• [PROBLEM DETAILS] Rewrite every line of the records below as a numbered list, skipping any blank lines.

** Start of SUPPLIED RECORDS **

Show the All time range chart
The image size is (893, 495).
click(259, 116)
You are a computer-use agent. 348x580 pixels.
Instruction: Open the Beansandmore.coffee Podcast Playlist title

** End of SUPPLIED RECORDS **

• [COMPLETE ANSWER]
1. Show the All time range chart
2. The image size is (893, 495).
3. click(259, 116)
4. You are a computer-use agent. 348x580 pixels.
5. Instruction: Open the Beansandmore.coffee Podcast Playlist title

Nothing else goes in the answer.